Kool-Aid Days turns Sweet 16


Trevor Terwey holds up this year's Kool-Aid Days mug in a
photo snapped inside his Chamber building office Tuesday
afternoon.

The World’s Largest Kool-Aid Stand will powder its own record when it adds two new flavors to the mix for this year’s Sweet 16 Kool-Aid Days celebration Friday through Sunday across Hastings.

In keeping with this year’s Sweet 16 theme, the stand will expand to include 16 flavors instead of its usual 14.

To accommodate the extra two flavors, which will be unveiled Friday, the cup sales booths formerly located in the end slots of the stand will be moved to another location near the Masonic Temple, making the stand more accessible to those seeking sips of the state’s official soft drink, said Trevor Terwey, office manager for Kool-Aid Days.

“The mug stand will be in its own separate space,” Terwey said. “That way, we can kind of decongest that area.”

Jodi Jacobi, Kool-Aid Days board member, said the stand and consumption of Kool-Aid have become synonymous with the event. So much so that a few sections of it will once again make an appearance Sunday at Lake Hastings during the Kardboard Boat Races Sunday.

“The stand has kind of become the iconic thing of the festival,” Jacobi said. “All the rest of this craziness has kind of built itself around that.”

Hastings businessman George Anderson built the 64-foot long Kool-Aid stand in 1999, when it was featured for the first time at the second annual Kool-Aid Days and quickly became a focal point of the celebration. Anderson helped hand-paint lettering for the signs heralding each of the 14 flavors being served at the stand.

Anderson told the Tribune at that time the stand was a much grander version of stands he used to serve from in his own driveway on North Kansas Avenue as a youngster. Built in eight detachable sections, the colossal stand features brightly-colored designs intended to match flavor packet designs, which in the first year included ice blue raspberry, Mandarin Tangerine, and Kool-Aid Fruit Ts, among others.

“Anything we can do for kids in Hastings is great,” Anderson said.

A portion of the iconic stand will be in use at the Klub Kool-Aid Days Sneak Peak event from 6-8 p.m. Friday at Hastings City Auditorium. Klub members will be privy to exclusive photo opportunities with Kool-Aid Man, receive free Kool-Aid snacks and be the first to try this year’s kid’s games. They will also have exclusive access to the latest Kool-Aid Kollectibles before the general public.

The stand will be accessible all day Saturday at is usual location opposite the City Auditorium. Visitors purchasing any of this year’s official Kool-Aid cup designs will have unlimited access to refills of Kool-Aid products served Saturday and Sunday.

The stand will be relocated to Brickyard Park early Saturday evening to serve guests attending Koncert Kool-Aid featuring Kahuna Beach Party Band. The park opens at 6 p.m. for the 7:30 p.m. concert, which will be followed by a fireworks show.
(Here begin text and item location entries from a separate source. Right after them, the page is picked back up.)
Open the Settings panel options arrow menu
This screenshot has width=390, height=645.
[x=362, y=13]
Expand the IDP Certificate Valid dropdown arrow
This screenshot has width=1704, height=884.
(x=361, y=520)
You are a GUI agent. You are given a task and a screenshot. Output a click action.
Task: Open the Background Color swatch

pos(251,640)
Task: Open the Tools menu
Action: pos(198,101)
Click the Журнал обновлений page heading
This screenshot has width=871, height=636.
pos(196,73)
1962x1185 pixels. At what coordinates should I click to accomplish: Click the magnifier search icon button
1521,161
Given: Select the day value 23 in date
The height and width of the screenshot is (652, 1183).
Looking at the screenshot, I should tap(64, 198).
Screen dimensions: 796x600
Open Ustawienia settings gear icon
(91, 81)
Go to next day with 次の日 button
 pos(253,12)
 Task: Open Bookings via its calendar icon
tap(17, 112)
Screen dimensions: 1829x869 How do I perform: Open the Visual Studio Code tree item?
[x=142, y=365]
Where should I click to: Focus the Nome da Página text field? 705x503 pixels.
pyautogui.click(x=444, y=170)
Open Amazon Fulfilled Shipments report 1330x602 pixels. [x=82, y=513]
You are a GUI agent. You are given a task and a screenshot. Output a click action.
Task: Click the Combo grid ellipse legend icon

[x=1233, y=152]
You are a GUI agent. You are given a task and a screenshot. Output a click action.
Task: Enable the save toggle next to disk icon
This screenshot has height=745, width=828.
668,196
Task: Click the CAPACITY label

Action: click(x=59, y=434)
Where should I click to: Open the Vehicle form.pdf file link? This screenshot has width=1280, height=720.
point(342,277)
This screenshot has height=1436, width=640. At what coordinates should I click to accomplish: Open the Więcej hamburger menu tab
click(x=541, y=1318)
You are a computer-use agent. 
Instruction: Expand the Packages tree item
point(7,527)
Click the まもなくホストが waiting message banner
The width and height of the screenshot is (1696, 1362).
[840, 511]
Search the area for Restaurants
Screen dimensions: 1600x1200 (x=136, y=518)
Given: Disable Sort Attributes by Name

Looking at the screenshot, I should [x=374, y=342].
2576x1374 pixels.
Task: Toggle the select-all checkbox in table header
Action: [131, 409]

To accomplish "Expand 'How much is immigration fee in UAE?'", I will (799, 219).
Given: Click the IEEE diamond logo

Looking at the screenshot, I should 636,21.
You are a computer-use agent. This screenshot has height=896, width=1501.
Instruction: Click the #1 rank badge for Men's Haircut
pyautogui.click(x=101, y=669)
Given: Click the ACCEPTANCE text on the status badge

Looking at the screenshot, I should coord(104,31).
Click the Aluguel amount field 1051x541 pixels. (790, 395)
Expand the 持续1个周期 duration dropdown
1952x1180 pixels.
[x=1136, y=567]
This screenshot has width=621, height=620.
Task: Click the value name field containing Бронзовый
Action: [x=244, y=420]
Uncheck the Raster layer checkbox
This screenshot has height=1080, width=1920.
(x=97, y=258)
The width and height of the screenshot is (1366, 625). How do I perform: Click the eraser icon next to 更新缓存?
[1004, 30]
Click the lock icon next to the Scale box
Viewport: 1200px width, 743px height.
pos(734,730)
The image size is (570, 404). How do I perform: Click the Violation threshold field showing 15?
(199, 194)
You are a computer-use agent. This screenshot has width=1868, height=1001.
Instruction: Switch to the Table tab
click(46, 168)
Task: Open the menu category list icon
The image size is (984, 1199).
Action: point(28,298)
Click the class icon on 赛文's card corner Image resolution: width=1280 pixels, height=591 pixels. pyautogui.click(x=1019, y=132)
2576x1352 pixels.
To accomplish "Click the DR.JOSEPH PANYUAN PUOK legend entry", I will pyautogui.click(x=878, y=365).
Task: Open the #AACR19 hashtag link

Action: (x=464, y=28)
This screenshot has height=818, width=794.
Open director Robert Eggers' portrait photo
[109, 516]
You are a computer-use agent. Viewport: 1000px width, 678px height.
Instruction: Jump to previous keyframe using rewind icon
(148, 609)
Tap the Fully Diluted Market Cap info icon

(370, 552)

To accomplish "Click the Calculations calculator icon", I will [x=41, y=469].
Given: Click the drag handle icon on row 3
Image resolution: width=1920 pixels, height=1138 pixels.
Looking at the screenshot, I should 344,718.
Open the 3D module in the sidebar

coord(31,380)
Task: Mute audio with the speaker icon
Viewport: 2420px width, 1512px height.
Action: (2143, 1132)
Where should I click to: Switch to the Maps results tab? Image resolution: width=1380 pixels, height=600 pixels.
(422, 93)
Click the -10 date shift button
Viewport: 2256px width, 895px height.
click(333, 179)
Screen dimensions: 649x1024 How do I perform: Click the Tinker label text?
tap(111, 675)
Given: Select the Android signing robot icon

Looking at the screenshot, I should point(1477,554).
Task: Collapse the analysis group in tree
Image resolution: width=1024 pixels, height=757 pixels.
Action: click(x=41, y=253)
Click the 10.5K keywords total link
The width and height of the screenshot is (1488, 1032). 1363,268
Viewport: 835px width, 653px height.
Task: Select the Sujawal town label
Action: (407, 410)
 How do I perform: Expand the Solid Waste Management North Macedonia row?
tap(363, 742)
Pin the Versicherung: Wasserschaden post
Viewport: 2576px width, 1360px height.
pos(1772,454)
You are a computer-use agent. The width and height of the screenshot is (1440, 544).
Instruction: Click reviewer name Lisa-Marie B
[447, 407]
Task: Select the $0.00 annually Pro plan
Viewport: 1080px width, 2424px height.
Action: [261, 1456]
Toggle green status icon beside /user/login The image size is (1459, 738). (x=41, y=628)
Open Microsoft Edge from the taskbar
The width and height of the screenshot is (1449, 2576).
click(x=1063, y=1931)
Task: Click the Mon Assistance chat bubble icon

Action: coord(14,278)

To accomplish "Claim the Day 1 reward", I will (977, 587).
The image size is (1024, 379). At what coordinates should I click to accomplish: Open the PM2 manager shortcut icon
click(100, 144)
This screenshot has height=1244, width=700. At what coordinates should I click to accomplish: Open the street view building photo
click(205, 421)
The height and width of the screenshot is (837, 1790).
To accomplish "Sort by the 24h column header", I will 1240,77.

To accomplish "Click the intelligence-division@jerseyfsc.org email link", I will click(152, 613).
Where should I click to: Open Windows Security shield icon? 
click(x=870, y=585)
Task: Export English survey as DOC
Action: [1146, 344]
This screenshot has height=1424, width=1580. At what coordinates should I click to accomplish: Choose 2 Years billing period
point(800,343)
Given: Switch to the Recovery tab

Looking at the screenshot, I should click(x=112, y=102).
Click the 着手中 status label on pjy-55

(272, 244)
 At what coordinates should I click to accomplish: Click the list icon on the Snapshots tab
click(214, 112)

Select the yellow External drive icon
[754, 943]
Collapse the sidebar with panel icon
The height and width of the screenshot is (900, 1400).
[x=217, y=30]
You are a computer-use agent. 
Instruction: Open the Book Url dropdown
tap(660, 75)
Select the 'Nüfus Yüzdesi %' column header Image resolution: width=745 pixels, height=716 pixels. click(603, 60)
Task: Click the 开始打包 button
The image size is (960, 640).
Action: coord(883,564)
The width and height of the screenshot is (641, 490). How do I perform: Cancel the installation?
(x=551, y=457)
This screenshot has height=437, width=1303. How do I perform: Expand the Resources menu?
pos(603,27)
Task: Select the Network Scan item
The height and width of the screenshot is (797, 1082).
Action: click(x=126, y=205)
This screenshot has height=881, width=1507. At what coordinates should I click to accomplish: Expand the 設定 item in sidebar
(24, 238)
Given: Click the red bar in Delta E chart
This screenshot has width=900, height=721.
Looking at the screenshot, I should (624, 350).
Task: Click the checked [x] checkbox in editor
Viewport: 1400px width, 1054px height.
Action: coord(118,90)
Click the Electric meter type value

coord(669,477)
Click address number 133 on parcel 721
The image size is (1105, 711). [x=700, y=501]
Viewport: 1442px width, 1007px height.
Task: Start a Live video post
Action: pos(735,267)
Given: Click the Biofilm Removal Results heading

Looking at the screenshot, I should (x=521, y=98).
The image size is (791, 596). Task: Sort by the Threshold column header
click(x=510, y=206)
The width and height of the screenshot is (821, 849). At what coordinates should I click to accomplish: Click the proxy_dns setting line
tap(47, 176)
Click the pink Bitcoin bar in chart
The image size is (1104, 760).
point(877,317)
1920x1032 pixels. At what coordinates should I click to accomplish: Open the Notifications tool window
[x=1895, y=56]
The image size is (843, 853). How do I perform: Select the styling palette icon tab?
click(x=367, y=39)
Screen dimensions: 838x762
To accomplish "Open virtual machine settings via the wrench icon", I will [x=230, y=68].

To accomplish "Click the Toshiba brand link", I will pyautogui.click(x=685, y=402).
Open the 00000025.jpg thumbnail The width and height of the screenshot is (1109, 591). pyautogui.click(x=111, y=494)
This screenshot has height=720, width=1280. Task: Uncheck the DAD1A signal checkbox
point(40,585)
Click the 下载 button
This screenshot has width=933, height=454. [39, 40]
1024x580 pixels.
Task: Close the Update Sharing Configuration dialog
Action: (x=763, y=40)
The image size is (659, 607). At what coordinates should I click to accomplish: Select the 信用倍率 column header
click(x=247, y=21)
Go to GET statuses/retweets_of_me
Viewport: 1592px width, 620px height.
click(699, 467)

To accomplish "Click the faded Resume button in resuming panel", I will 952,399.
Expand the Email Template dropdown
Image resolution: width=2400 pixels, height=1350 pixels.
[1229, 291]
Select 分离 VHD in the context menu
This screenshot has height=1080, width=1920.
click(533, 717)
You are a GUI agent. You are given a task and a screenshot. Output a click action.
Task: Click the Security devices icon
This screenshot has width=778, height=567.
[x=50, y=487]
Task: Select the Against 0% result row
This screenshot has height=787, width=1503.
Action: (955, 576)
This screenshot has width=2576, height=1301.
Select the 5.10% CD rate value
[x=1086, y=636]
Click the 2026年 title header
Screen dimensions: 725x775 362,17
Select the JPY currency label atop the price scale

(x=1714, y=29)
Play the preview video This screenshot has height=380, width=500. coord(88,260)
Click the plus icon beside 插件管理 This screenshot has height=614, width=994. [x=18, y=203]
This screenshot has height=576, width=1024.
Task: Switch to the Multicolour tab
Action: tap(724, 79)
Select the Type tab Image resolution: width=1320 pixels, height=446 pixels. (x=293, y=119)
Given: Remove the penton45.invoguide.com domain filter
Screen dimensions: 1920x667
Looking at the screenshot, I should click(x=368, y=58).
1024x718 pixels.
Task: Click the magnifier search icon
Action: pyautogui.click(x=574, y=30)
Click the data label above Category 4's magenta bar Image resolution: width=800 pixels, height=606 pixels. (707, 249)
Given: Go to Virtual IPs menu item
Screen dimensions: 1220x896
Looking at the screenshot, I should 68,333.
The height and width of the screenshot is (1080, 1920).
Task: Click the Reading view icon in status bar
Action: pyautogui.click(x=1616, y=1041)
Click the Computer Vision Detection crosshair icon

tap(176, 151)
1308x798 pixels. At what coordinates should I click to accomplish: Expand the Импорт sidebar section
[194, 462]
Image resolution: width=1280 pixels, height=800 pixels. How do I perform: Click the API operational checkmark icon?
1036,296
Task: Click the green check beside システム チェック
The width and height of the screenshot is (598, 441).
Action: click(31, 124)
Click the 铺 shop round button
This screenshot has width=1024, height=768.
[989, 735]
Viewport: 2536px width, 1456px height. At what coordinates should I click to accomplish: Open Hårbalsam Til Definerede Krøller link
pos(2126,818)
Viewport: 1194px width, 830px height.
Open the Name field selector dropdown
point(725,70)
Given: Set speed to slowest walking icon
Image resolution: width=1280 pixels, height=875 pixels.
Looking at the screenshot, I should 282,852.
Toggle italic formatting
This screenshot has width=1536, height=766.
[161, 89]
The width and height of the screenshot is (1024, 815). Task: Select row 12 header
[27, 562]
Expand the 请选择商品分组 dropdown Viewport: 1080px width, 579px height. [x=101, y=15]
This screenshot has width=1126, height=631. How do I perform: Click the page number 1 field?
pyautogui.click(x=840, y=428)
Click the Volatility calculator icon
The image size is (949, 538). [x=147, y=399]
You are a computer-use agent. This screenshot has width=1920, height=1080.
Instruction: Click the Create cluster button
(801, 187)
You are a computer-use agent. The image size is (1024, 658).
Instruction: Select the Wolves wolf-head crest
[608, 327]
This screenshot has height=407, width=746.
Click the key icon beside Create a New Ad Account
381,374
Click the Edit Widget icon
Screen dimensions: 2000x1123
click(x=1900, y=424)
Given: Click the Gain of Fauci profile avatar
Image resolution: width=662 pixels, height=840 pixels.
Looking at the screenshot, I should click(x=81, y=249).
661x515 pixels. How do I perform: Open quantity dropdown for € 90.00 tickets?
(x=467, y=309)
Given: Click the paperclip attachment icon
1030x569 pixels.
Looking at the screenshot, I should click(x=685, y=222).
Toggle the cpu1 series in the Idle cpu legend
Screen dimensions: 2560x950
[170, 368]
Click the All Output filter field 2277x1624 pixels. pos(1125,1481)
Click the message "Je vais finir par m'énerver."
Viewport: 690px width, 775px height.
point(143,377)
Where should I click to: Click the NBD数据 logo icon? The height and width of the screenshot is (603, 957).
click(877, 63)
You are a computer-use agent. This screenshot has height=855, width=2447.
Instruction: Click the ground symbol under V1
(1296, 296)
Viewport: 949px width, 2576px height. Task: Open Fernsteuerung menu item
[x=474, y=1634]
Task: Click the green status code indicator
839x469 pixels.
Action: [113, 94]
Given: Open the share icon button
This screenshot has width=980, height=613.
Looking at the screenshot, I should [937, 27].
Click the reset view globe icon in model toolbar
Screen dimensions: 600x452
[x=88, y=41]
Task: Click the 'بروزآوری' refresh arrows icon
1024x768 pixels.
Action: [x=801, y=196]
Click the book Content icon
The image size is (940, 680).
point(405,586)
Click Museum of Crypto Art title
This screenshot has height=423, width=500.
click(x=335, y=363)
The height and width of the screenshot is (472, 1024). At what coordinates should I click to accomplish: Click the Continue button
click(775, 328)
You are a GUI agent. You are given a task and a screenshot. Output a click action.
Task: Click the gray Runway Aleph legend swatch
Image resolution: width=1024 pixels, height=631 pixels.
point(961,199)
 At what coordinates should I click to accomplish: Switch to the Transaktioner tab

Admission is free with a Kool-Aid mug or T-shirt or $2 at the door (which includes a coupon good for $2 off all Kool-Aid Kollectibles).

Hundreds of classic cars will be on display at Brickyard during the event, courtesy Kool-Aid Cruise of America. The cars will depart from Highland Park at 4:30 p.m. for a 10-mile cruise of the city before arriving at Brickyard Park prior to the concert.

As for the record-breaking Kool-Aid Stand, Terwey said this may well be its final showing at Kool-Aid Days. Plans are already under way to retire the stand in favor of a newer, lighter version, possibly as early as next year. Terwey said the retired stand would then likely join retired Kool-Aid Man costumes from years’ past in the History of Kool-Aid exhibit at Hastings Museum.

“We’ve talked about doing a new stand next year,” he said. “It has seen its fair share of wear and tear. Plus, it’s very heavy to haul around in the heat of the day.”

Jacobi said that a more self-contained version of the stand would likely end a lot of backaches. Currently anchored by sturdy banquet tables, it continues to be a less-than-mobile-friendly monstrosity that requires much muscle to move.

“The front part is all plywood and two-by-fours, and then that is tied to heavy eight-foot tables,” she said. “We keep trying to kick around how we can build something that will still look like that on the front but will be easier to set up and be more self-contained.

“Again, it’s very heavy to set up, and because of the heaviness of the wood it requires us to use the heavy, old-style banquet tables verses the new, light, plastic ones. We’re still trying to come up with something that’s easier to carry but stable enough not to crash on us in the course of the day.”